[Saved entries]
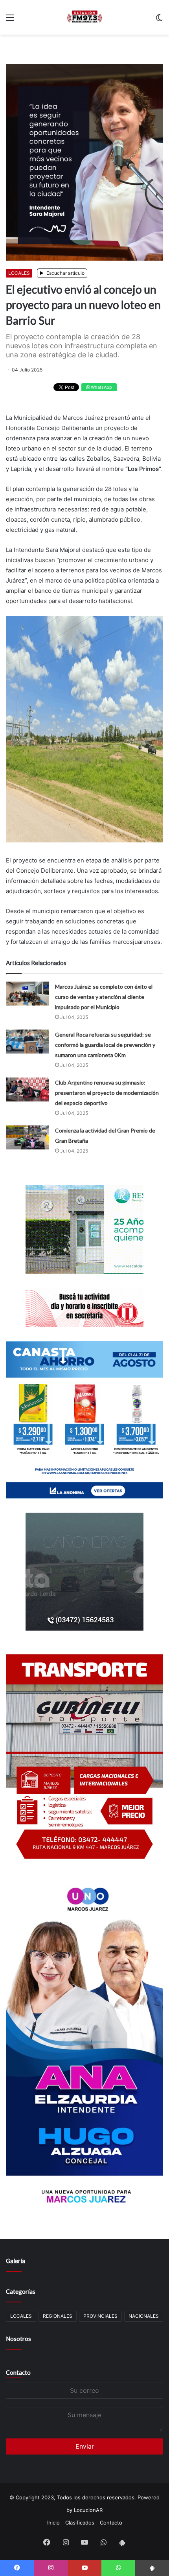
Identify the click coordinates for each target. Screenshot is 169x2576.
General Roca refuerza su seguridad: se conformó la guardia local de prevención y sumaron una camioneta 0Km (105, 1044)
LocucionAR (88, 2510)
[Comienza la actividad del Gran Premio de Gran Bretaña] (27, 1137)
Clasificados (79, 2522)
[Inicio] (84, 17)
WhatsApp (101, 387)
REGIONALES (57, 2316)
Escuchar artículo (64, 273)
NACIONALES (144, 2316)
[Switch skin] (159, 20)
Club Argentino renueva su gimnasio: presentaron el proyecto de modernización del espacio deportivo (107, 1092)
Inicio (53, 2522)
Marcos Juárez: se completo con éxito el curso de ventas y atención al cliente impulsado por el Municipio (103, 996)
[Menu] (10, 20)
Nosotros (18, 2338)
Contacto (18, 2372)
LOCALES (19, 273)
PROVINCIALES (100, 2316)
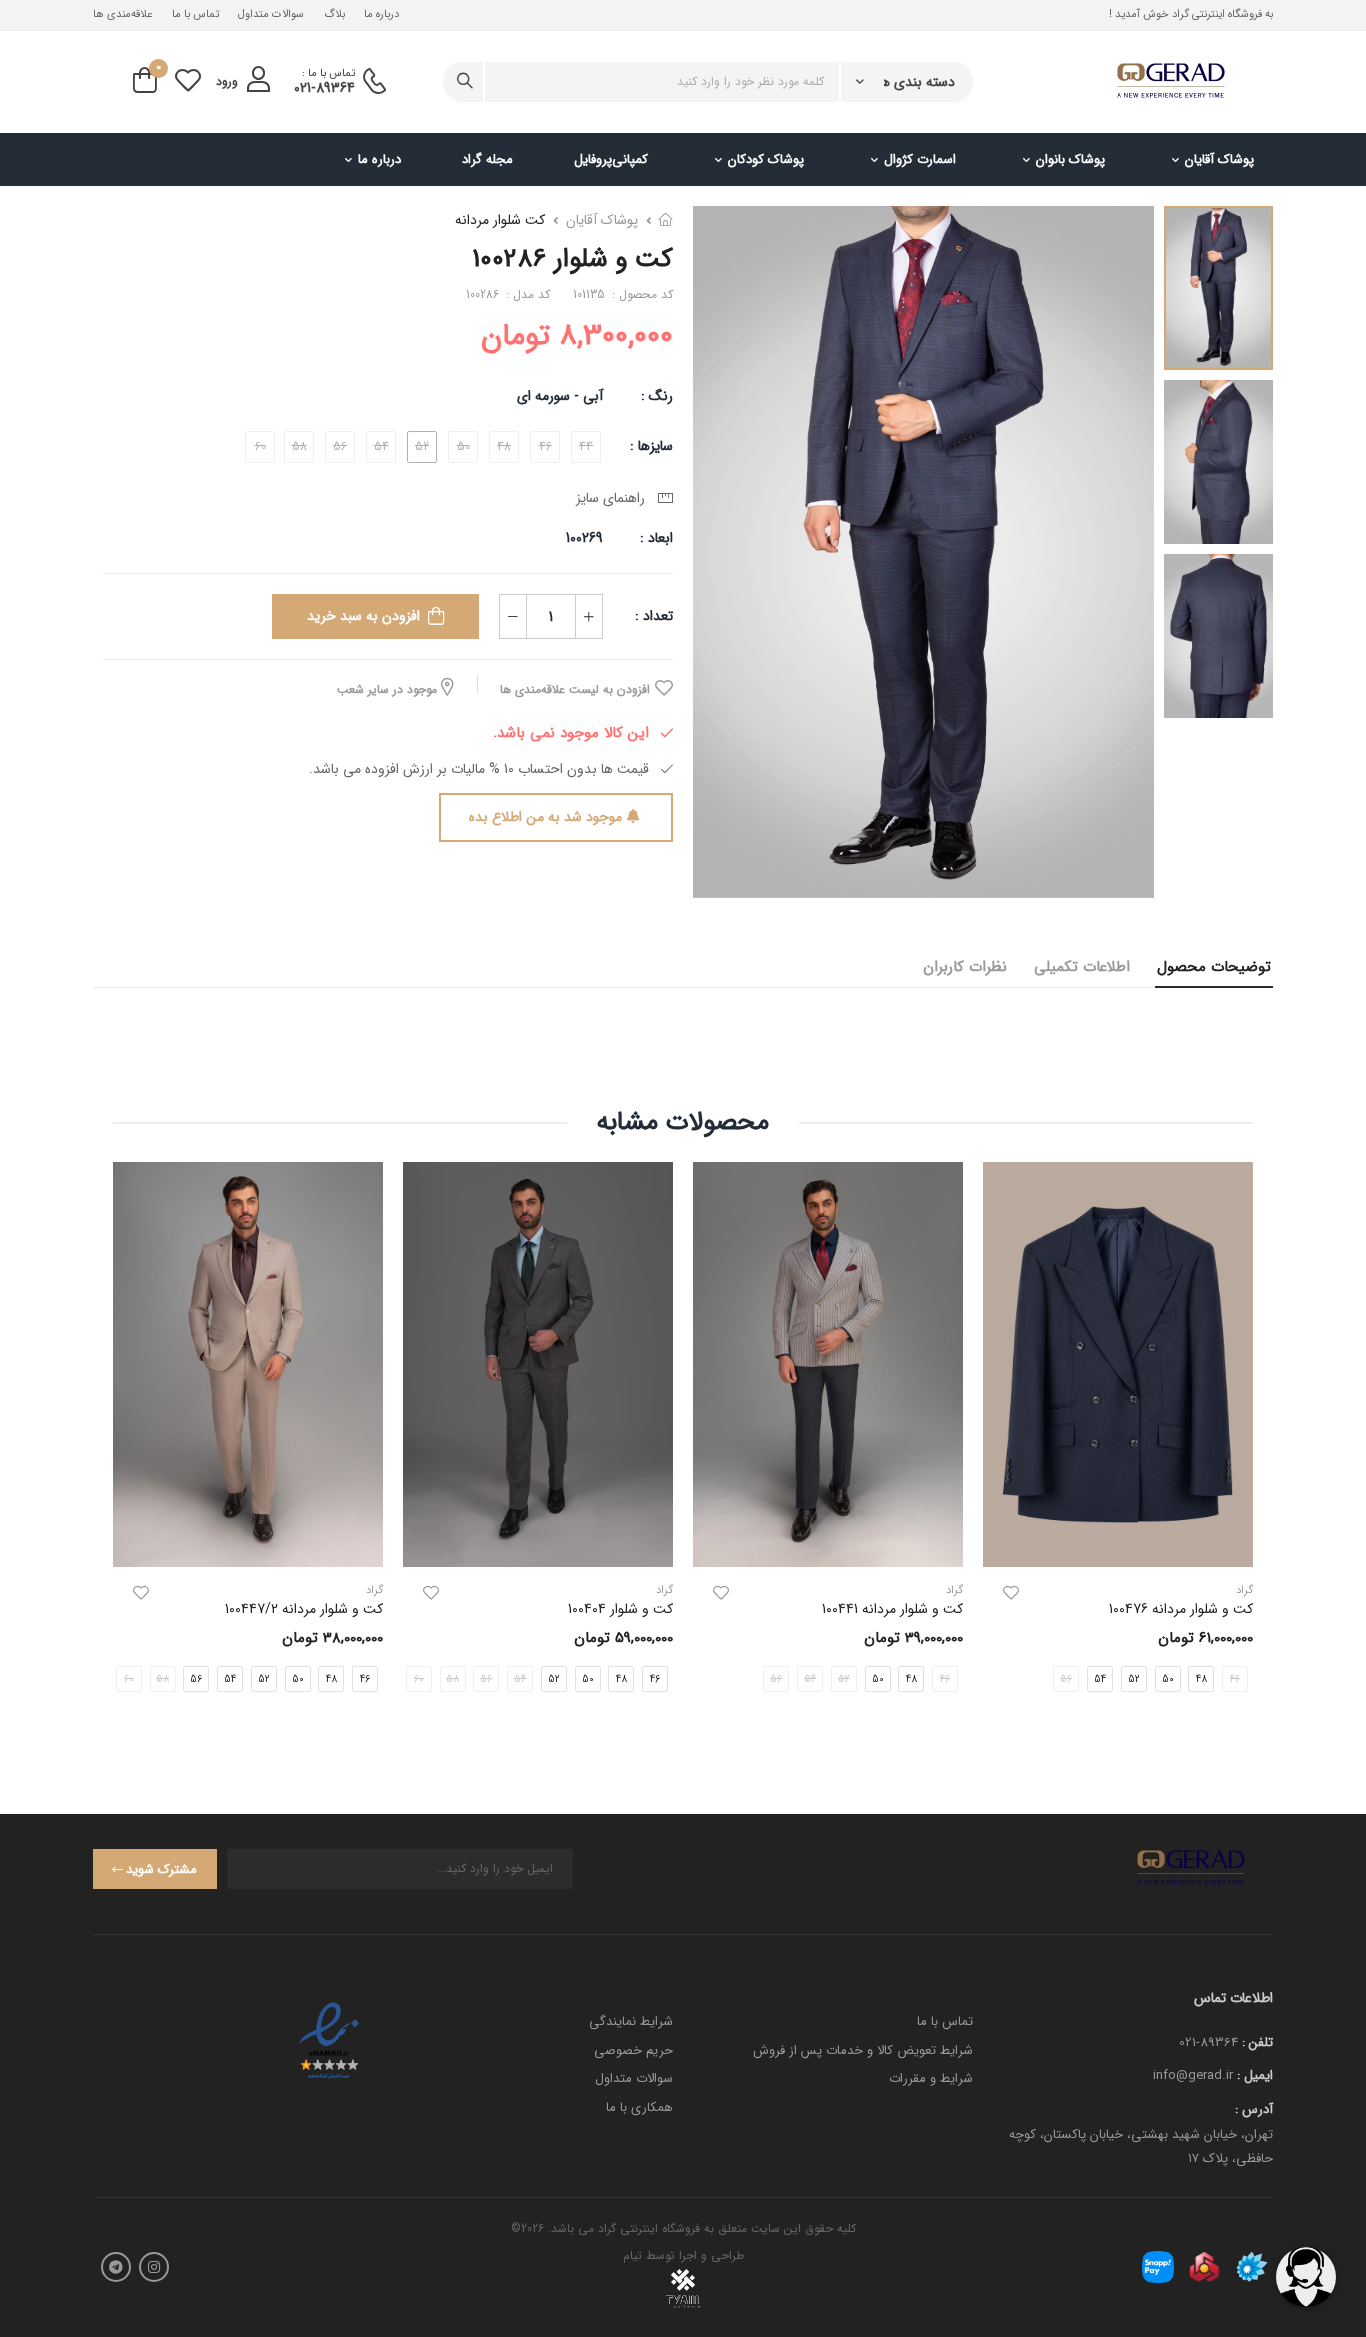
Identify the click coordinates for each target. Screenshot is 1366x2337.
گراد (954, 1590)
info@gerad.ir (1193, 2075)
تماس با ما (195, 15)
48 (1201, 1678)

* **INSTRUCTIONS TO FOLLOW**
Tally the lines above containing "click". Answer with the count only.

* **RESPONSE FOR THIS EXERCISE**
2